== Work to complete ==
Convert the lines from the one containing "Where should I" down through the one containing "click(60, 74)" into a two-column CSV with the headers instruction and action. Give one row per request, with its text and its answer each in a single quoted field and any line breaks replaced by spaces.

(Element lookup records)
━━━━━━━━━━━━━━━━━━━━━━━━━━━━━━

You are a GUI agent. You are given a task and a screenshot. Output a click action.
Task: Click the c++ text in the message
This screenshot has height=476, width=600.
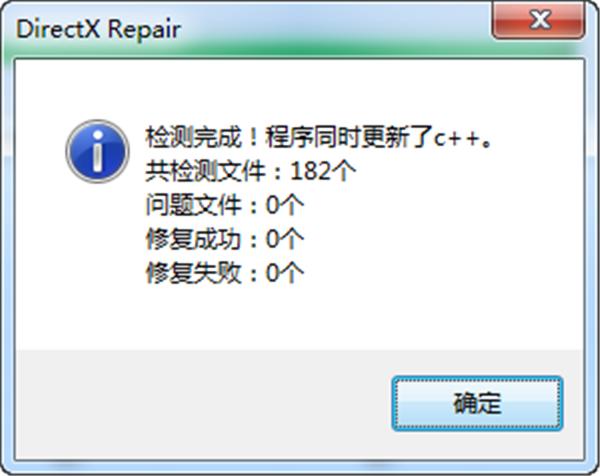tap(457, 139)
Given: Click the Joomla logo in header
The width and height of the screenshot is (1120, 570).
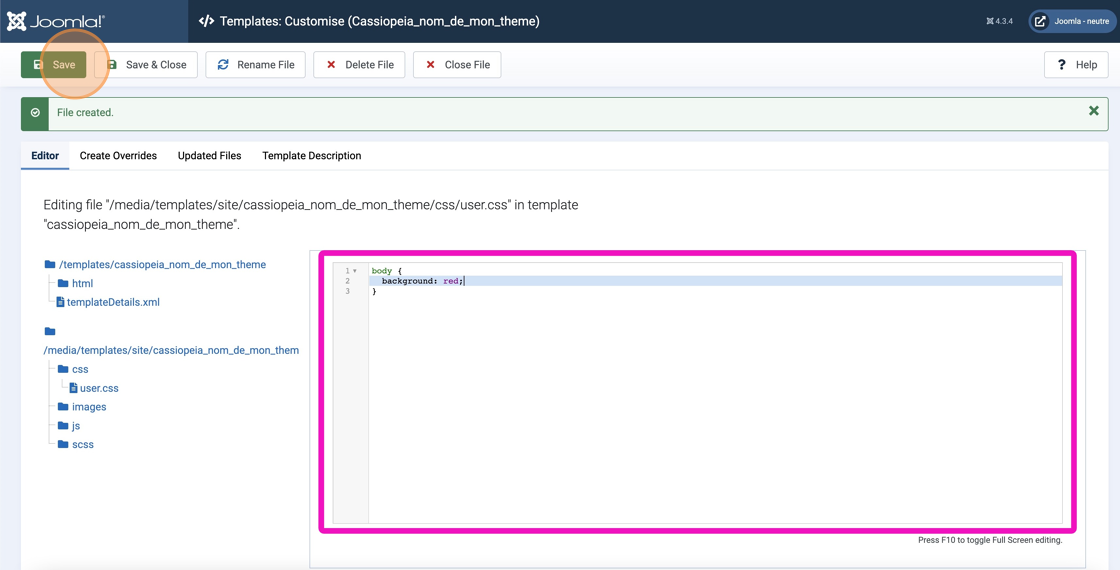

━━━━━━━━━━━━━━━━━━━━━━━━━━━━━━

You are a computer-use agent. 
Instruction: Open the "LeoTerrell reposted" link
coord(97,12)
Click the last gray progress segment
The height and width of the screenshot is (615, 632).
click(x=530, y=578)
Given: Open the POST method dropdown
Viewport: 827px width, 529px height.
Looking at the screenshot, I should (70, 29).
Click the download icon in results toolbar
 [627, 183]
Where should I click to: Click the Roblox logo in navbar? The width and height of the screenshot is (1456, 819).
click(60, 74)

━━━━━━━━━━━━━━━━━━━━━━━━━━━━━━

== Solved exercise ==
instruction,action
"Where should I click to: Click the Roblox logo in navbar? The width and height of the screenshot is (1456, 819).","click(60, 74)"